If you’ve spent a bit of time in record stores then chances are you’ve seen this more than once. The first-time buyer, girlfriend shopper or friend-of-a-friend who’s belt and/or jeans do not wear the worn straight lines of record addiction. Given a fresh piece of shrink wrapped wax, they try to avoid the gaze of the seasoned pros along the listening decks as they nervously hand it back to the shop assistant and quietly ask, “could you open this for me please?”

Luckily, our heroes over at The Record Store have provided us with the sort of guidance we’ve come to expect from their nurturing attitude towards the next generation of record buyers. Sunday scratch lessons, legal graffiti walls, second-hand bin sales, live gigs, beer and barbecue, and their trademark schooling of passing down knowledge, The Record Store has long-since been an embodiment of everything you want in a record store, but often don’t find. Leave the pretentiousness at the door, grab a stool and a beer and hang out a while.

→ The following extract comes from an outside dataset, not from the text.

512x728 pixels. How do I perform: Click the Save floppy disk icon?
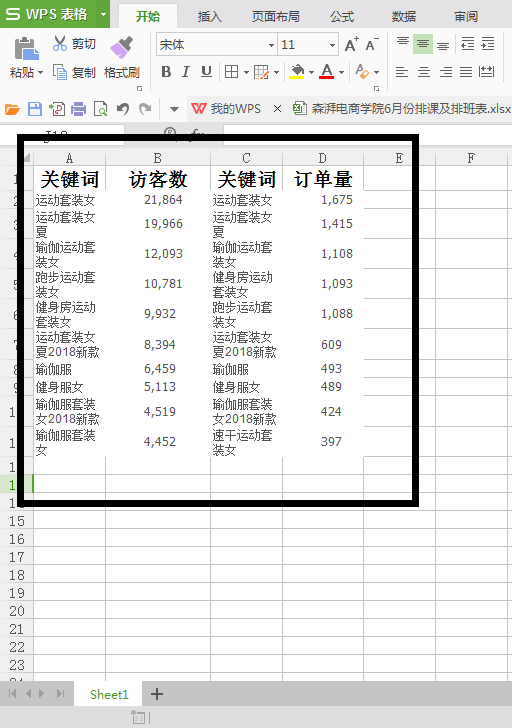[35, 109]
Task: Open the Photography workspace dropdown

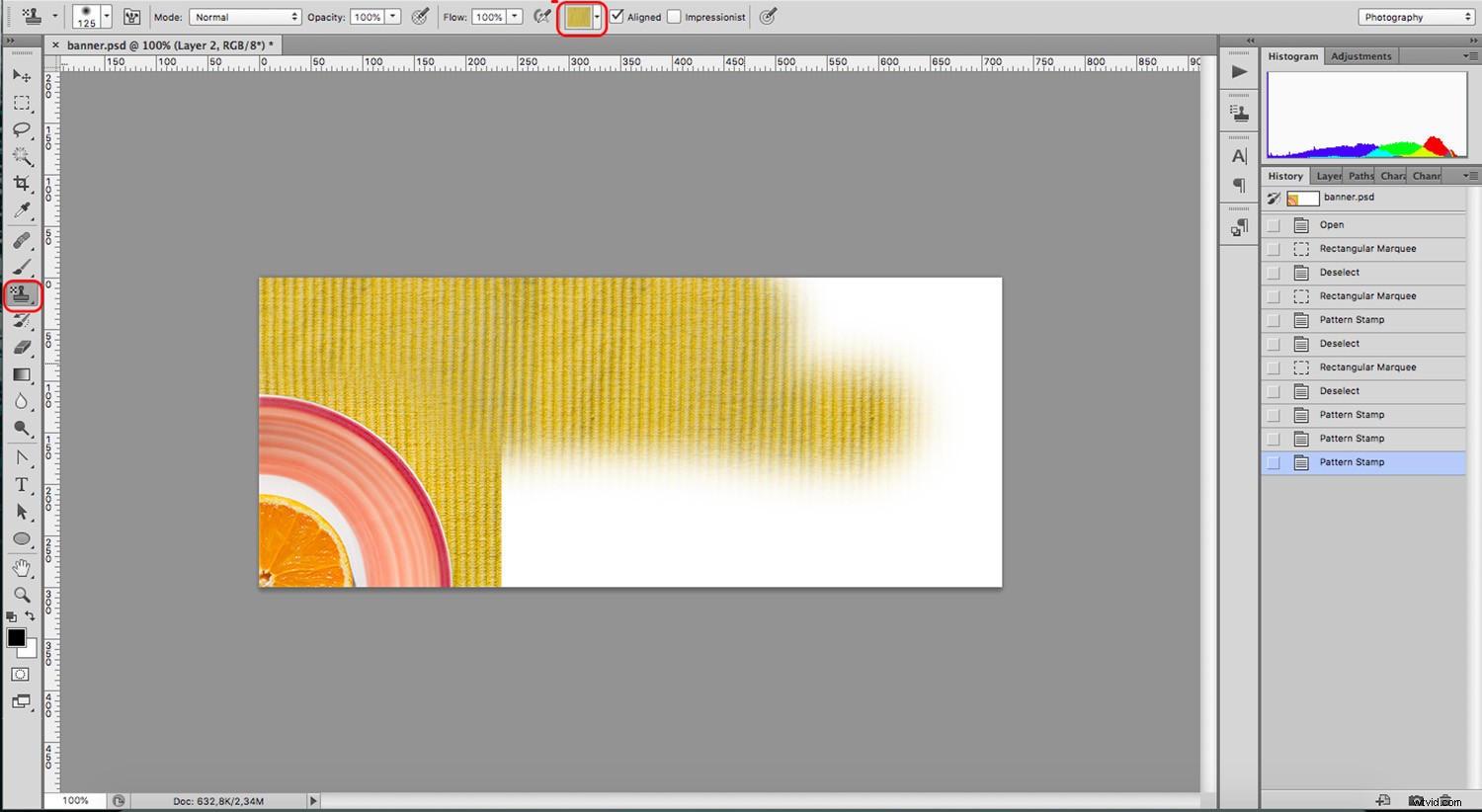Action: pos(1415,16)
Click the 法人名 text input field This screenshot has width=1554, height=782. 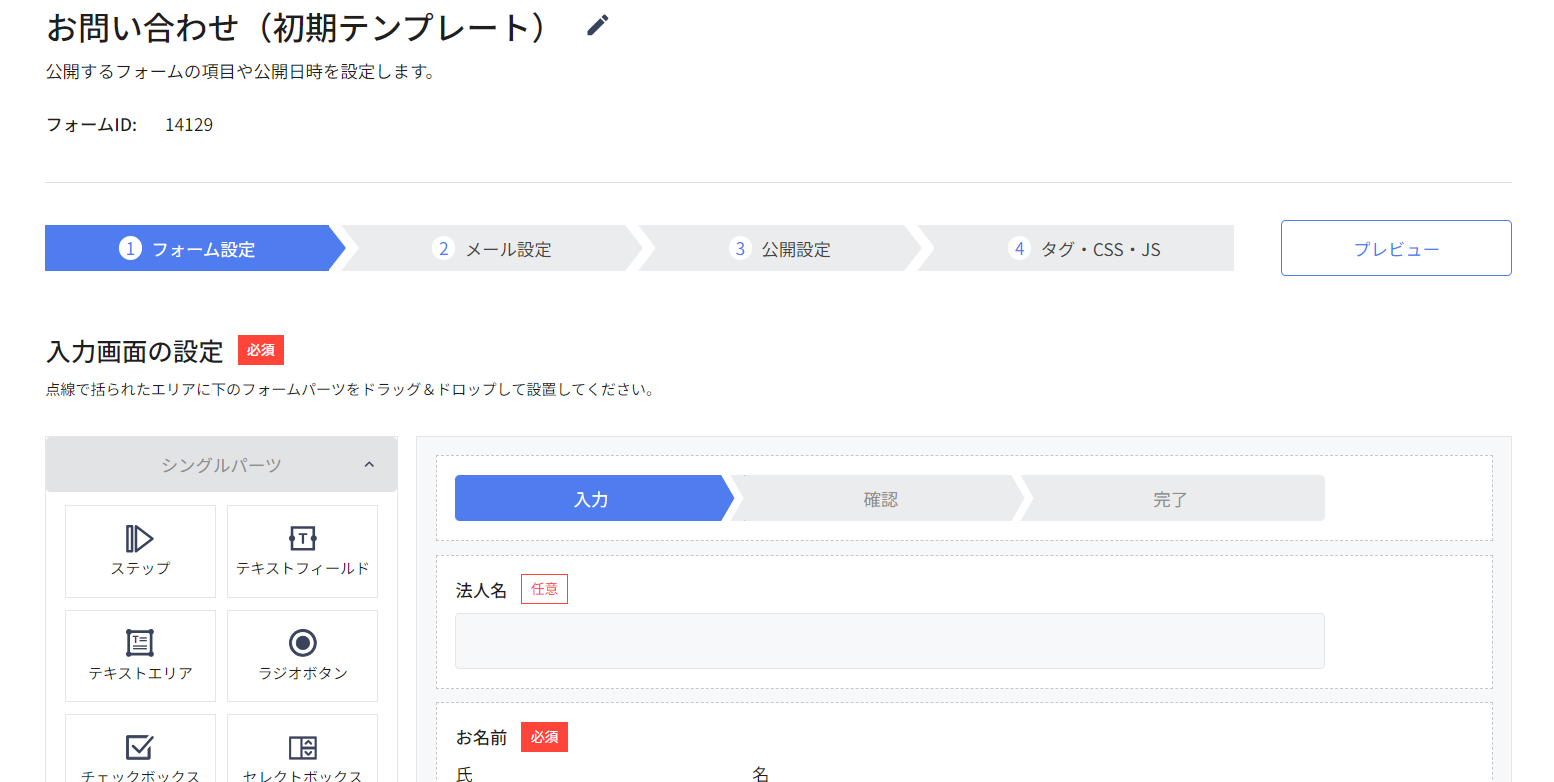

Below they take you through what has affectionately been dubbed ‘The Coulomb Manoeuvre‘, complete with diagrams of both variations and an explanation on where the name comes from.

The Classic Coulomb

Place the record as shown (opening down) and rub gently back and forth from left to right applying only as much pressure as the weight of the record exerts. Approximately 10 to 20 rubs will be enough to wear the plastic down and it should simply split along the opening of the record cover with the slightest coaxing.

The Wear And Tear Coulomb

The “Wear and Tear” Coulomb is exactly the same as the ‘Classic’ except you use the thicker part of your pants around the belt line to avoid creating unseemly friction lines in your strides. As you ar not using the weight of the record you will need to apply a small amount of pressure but take care not to push too hard or you will damage the cover.

Who is Coulomb and why is this particular manoeuvre named after him?

Charles August Coulomb (1736-1806) adds to the second law of friction; “strength due to friction is proportional to compressive force”, “although for large bodies friction does not follow exactly this law”. Coulomb published the work referring to Amontons. The second law of friction is known as the “Amontons-Coulomb Law” referring to work done by the two scientists in 1699 and 1785 respectively.

The Amontons-Coulomb law of friction holds for many different material combinations and geometries but unlike Newton’s first law, nothing fundamental can be derived from it. link

We decided to drop the Amontons from the name as it was too unwieldy and Coulomb sounds way better anyway. Respect to Amontoms but he can blame his mother – or in this case, his father for having an ungainly family name.